I grew up going to church with family, so it was not uncommon that I would spend weeks during the summer attending a vacation Bible school somewhere in Gilmer County, Ga.

But to actually assist with one is an entirely different animal. Sweetgum does not go easy – I have often heard it said just how elaborate the church has always made their Bible schools – and last year, I found myself overwhelmed with how true the reputation was.

Sunday School classrooms are transformed over a period of weeks from the standard set-up to full-blown, themed sets – often at the out-of-pocket expense of the teacher. Copious amounts of food is prepared from start to finish – we are Baptists, after all – and the 6-8 p.m. sessions are known to stretch to a more-realistic 5-9 p.m. window, between nightly preparation and inevitable cleanup.

But at the center of it all are the children. I loaded up with local heating and air guru Eddie Stiles on the first night and honestly was a little pessimistic – we had exactly three children and one adult to pick up and drop off with the church van.

The last night, that number had expanded to 25 children – and still just one adult, but that’s not what I want you to focus on. The children were, well, blessings, to keep it short.

My role at The Graham Star guarantees interaction with children on an almost daily basis, but to meet their families, hear some of the utterly outrageous things they have to say in general conversation and, of course, see a select few of them get their hearts right with Jesus Christ made all the long hours worth the while.

Call it a “labor of love,” if you like.

The first night, outside activities for teenagers and even children ages 8-12 went rather smoothly … then the littlest tykes trickled out from their lesson for snacks and recreation time. It did not take long for the children to seize control, as organization parted ways with 3295 Old Tallulah Road in favor of a full-scale, water-balloon fight, before they switched their weapons of choice to innocent pool noodles that had previously served as a barrier line for dodgeball.

At one count, there were six noodles flogging me, as I grumbled about being out of shape and not as fast as I used to be. But the main event came … when else? The last night.

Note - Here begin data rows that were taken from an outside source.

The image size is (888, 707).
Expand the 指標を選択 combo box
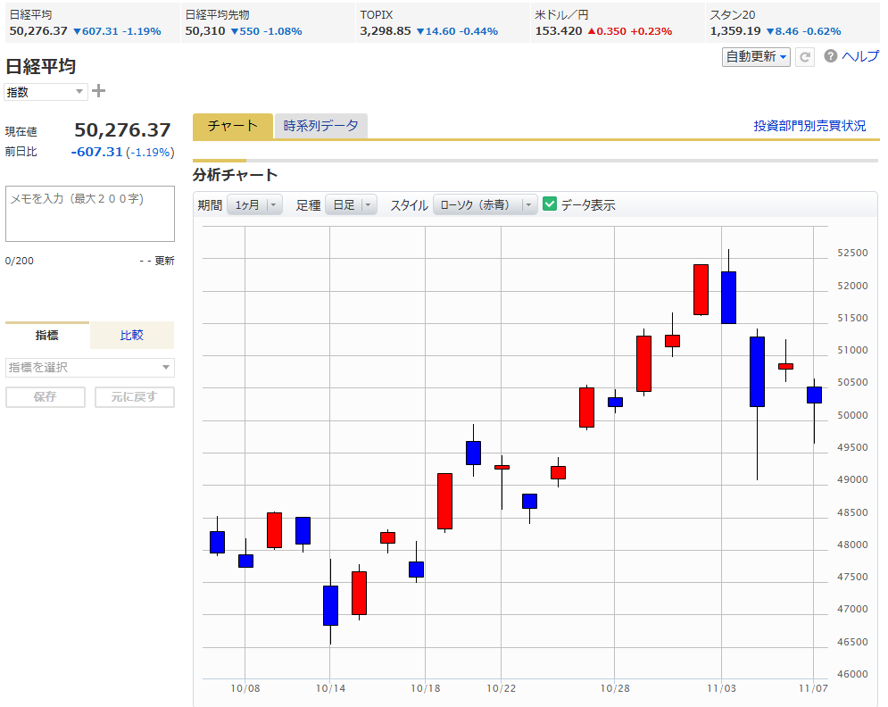[89, 368]
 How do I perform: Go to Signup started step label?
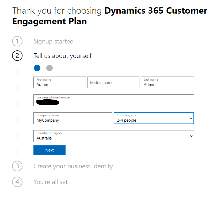[x=54, y=42]
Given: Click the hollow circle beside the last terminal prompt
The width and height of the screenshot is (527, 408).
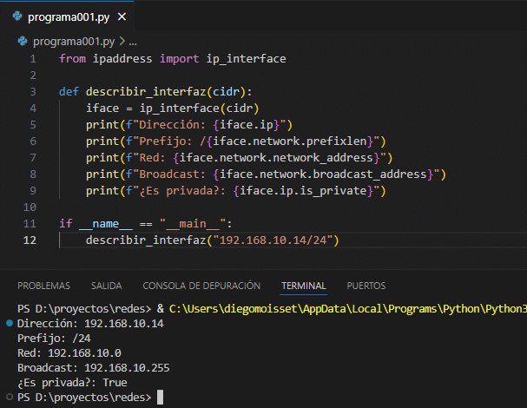Looking at the screenshot, I should pos(10,397).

All week, the attendees had the choice to contribute to an “offering” – a collection of money taken up during the opening festivities each night. A yearly tradition, the funds always go to a good cause – this year, it was the local Rescue Coalition – but the stakes are raised as boys are challenged by girls to raise the most, with the winners getting to dunk someone from the church.

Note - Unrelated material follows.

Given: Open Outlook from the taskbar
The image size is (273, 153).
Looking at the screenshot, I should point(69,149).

The dunkee (is that a word? It should be) is almost always pastor Patrick O’Dell, but a curveball was thrown into the mix a mere four hours before we were set to start the last night. The heating and air guru that I mentioned before (I thought we were friends, my bad) pitched the idea to our group chat that the esteemed publisher/editor/sports writer for The Graham Star should also take the plunge.

I thought peer pressure went away in middle school, but the decision was unanimous.

So after I read the totals for the money raised throughout the week to the crowd gathered outside – $655.62, somehow split evenly between girls and boys (I sense shenanigans) – it was time. Our beloved pastor’s wife chuckled as Patrick slipped onto his perch, and word quickly spread that she had the idea to drop 10, 20-pound bags of ice into our refreshing fate.

After his unruly baptism (about four of them, technically), he threw in the towel, and I begrudgingly stepped up.

The kids clamored. Cell phone cameras powered on (and, yes, video of the beginning is available) and I sat down to await my fate.

It did not take long. It seems the pastor’s daughter thought it would be simply hysterical to sneak around the back and push the mechanism that flipped the seat downward, dispersing the poor soul perched on the throne into a four-foot “Pit of Despair” (yes, a Princess Bride reference!) before I could even get settled.

Hardy-har-har.

Fate continued to play a part. As Patrick and I rotated in and out of the chilly waters, it seemed his stints were filled with pitches thrown by Mitch “Wild Thing” Williams, while the tosses delivered when I sat on the seat seemed to come from Roy Halladay (the fact that I just referenced two former Phillies makes me shudder, but my former editor at the Cherokee Scout is smiling somewhere).

Each quick dip led to an ovation and laughter. The children were having the time of their life. The problems of the world seemed to fade away, as memories were made and hearts were touched, all around.

Vacation Bible school is truly a labor of Love.

Kevin Hensley is the publisher/editor of The Graham Star. If you approach him on the street over the next week or so, please do not take offense if he does not hear you greet him on the first attempt: he is still getting water out of his ears.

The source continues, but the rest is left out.